Despite the homology between the Crep1 and Cpal2 sequences, acetylenic and epoxy fatty acids were not detected in seeds fromArabidopsis plants carrying the epoxygenase or acetylenase gene, respectively. It appears that only moderate changes in amino acid sequence may determine whether these enzymes are acetylenases or epoxygenases. Their shared sequence differences to the Δ12 desaturases might reflect the changes needed for the recognition of a linoleate instead of an oleate substrate. Sequence comparison of the oleate hydroxylase and the expression of a mutant enzyme suggested that as few as six amino acids might determine if this enzyme is a desaturase or hydroxylase (22). That both crepenynic and vernolic acid can occur in the seed of some Crepis species (2) may indicate that these species contain both an acetylenase and an epoxygenase or a dual-functional enzyme.

The sequence and biochemical characteristics of the acetylenase and epoxygenase suggest that they are likely to be non–heme diiron proteins (Fig. 1) (23, 24). This group of proteins includes desaturases, hydroxylases, and epoxygenases found in animals, fungi, plants, and bacteria (9, 25-27). The diverse reactions that these enzymes catalyze probably use a common reactive center (10). Histidine-rich motifs are thought to form part of the diiron center where oxygen activation and substrate oxidation occur (26, 28). At least four reactions (Fig.4) can be catalyzed by Δ12 desaturase–like plant enzymes.

Figure 4

Reactions catalyzed by plant Δ12 desaturase and Δ12 desaturase-like enzymes. Reactions A, B, C, and D can be catalyzed by a Δ12 desaturase, Δ12 hydroxylase, Δ12 acetylenase, and Δ12 epoxygenase, respectively.
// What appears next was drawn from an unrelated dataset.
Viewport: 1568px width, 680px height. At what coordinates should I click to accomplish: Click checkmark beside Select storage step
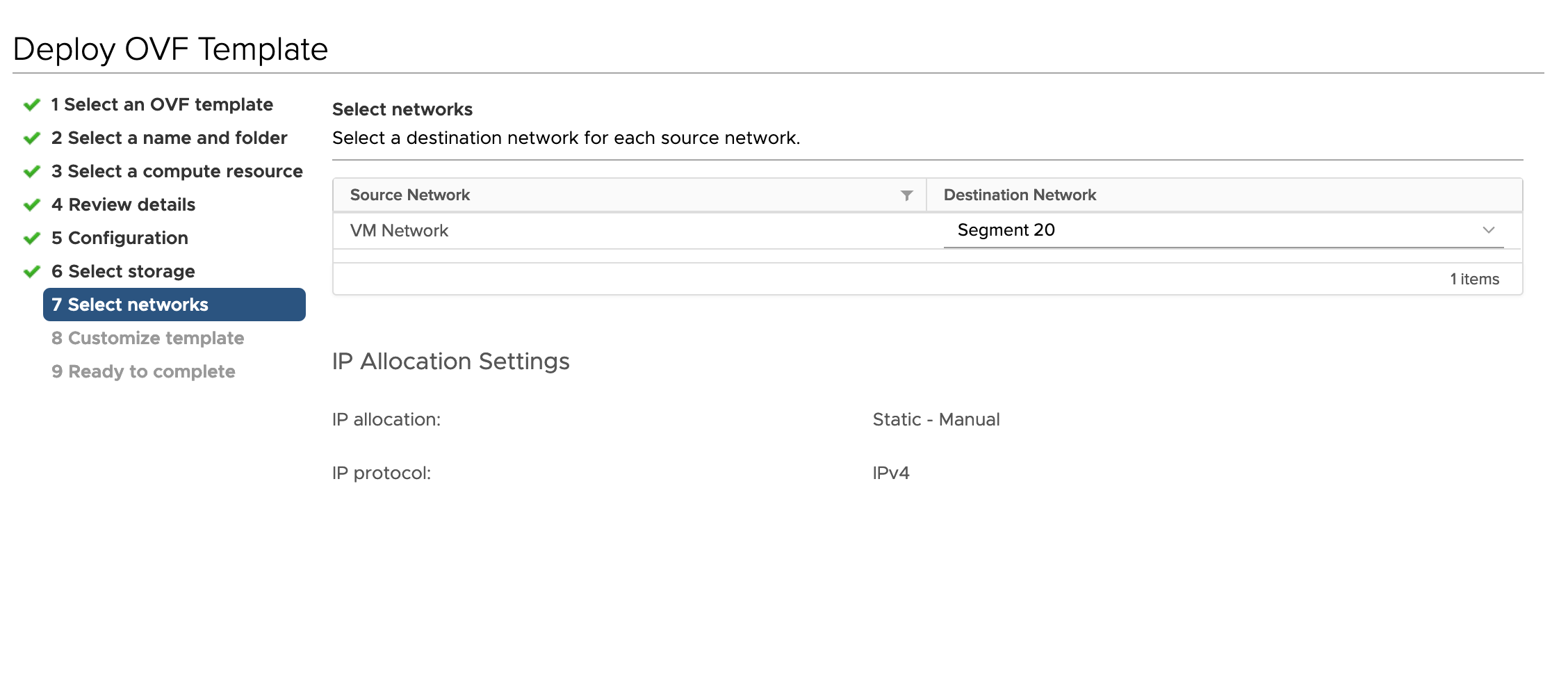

Many of the unusual plant fatty acids are potentially valuable for the production of paints, varnishes, plastisizers, resins, lubricants, and polymers. Crepenynic acid, for example, can be converted by alkali isomerization to 8,10,12-octadecatrienoic acid and C18cyclohexadiene monocarboxylic acid (29), which are valuable in high-quality coatings and cold weather ester-type lubricants, respectively. Similarly, epoxidized fatty acids are widely used as plastisizers. The production of large amounts of epoxy and acetylenic fatty acid in transgenic seeds may contribute to converting traditional agricultural crops into efficient producers of more valuable chemical commodities. Commercial production of such crops might be a reality in the near future.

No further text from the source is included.